Integrated Hardware Annealing based on Langevin Dynamics for Ising Machines
2026-08-26 • Hardware Architecture
Hardware Architecture
AI summaryⓘ
The authors developed a new way to help Ising machines, which are special computers that solve tricky puzzles, avoid getting stuck in poor solutions. They used a method called Langevin dynamics, which adds a bit of randomness to help the machine find the best answer. Their design was tested on a chip simulation and showed better results, finding the optimal solution more often and faster than other current methods. This means their approach could make these special machines more efficient at solving difficult problems.

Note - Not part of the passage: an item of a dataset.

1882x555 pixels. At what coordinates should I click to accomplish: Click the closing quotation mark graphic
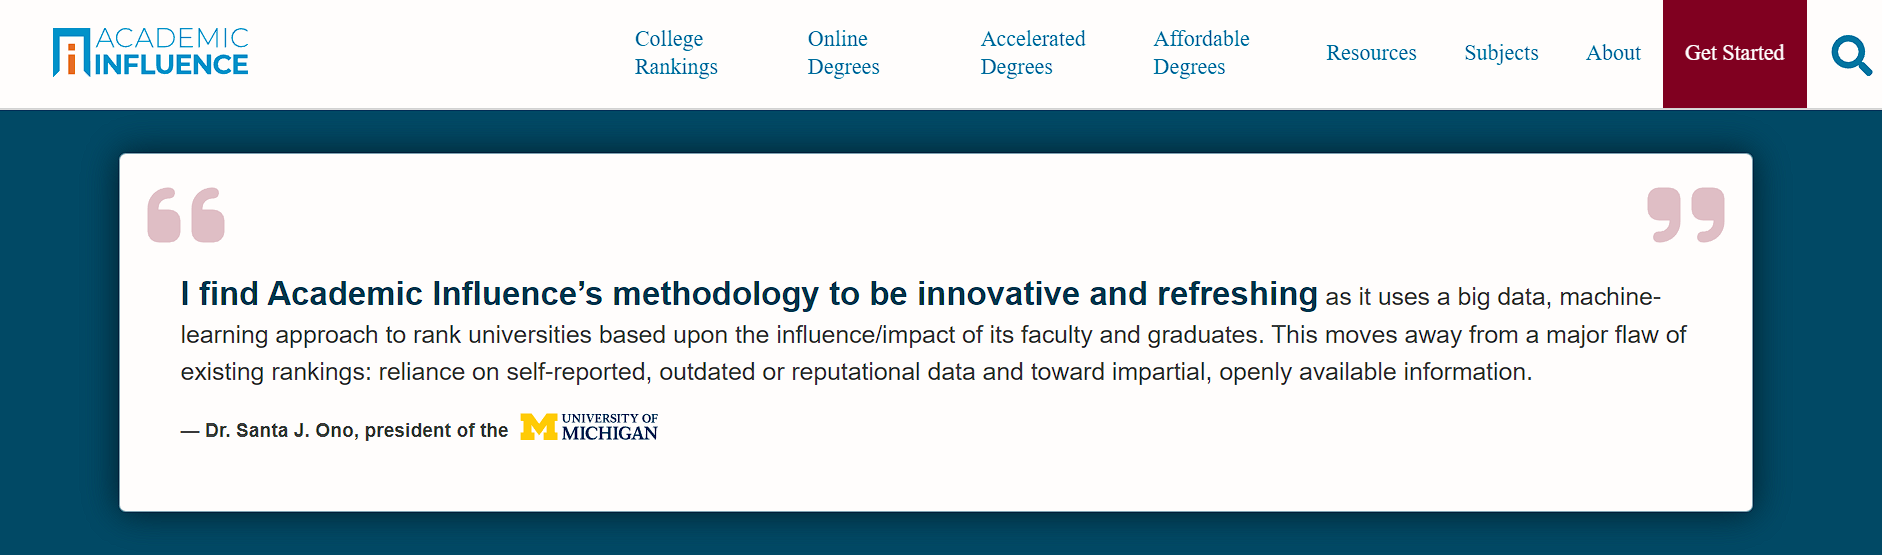click(x=1686, y=215)
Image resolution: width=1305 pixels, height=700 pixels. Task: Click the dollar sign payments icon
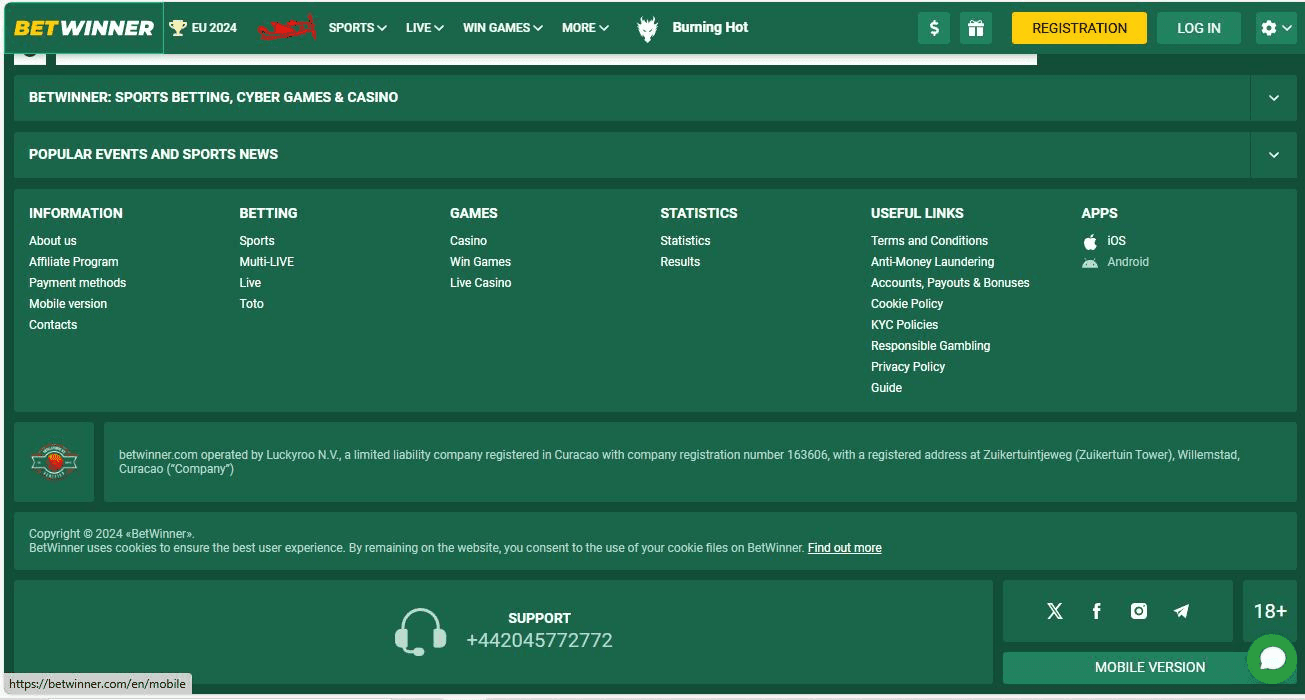click(x=934, y=28)
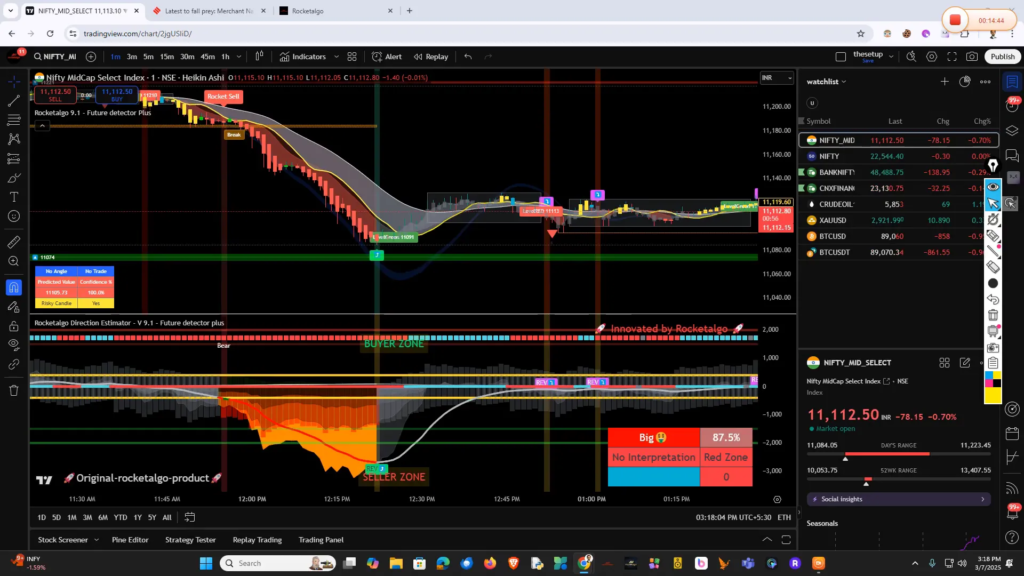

Ising machinescombinatorial optimizationLangevin dynamicshardware annealinglocal minimarandom noise65-nm CMOSchip-level simulationground stateenergy landscape
Authors
Yongchao Liu, Lianlong Sun, Michael Huang, Hui Wu
Abstract
Ising machines are non-von Neumann machines designed to solve combinatorial optimization problems (COP) by searching for the ground state, or the lowest energy configuration, within the Ising model. However, Ising machines often face the challenges of getting trapped in local minima due to the complex energy landscapes. Hardware annealing algorithms help mitigate this issue by using a probabilistic approach to steer the system toward the ground state. In this paper, we present a hardware annealing algorithm for Ising machines based on Langevin dynamics, a stochastic perturbation by random noise. Theoretical analysis, system-level design, and detailed circuit design are carried out. We evaluate the performance of the algorithm through chip-level simulation using a standard 65-nm CMOS technology to demonstrate the algorithm's efficacy. The results show that the proposed hardware annealing algorithm effectively guides the system to reach the ground state with a probability of 86.5%, significantly improving the solution quality by 97.5%. Further, we compare the algorithm with state-of-the-art hardware annealing methods through behavioral-level simulations, highlighting its improved solution quality alongside a 50% reduction in time-to-solution.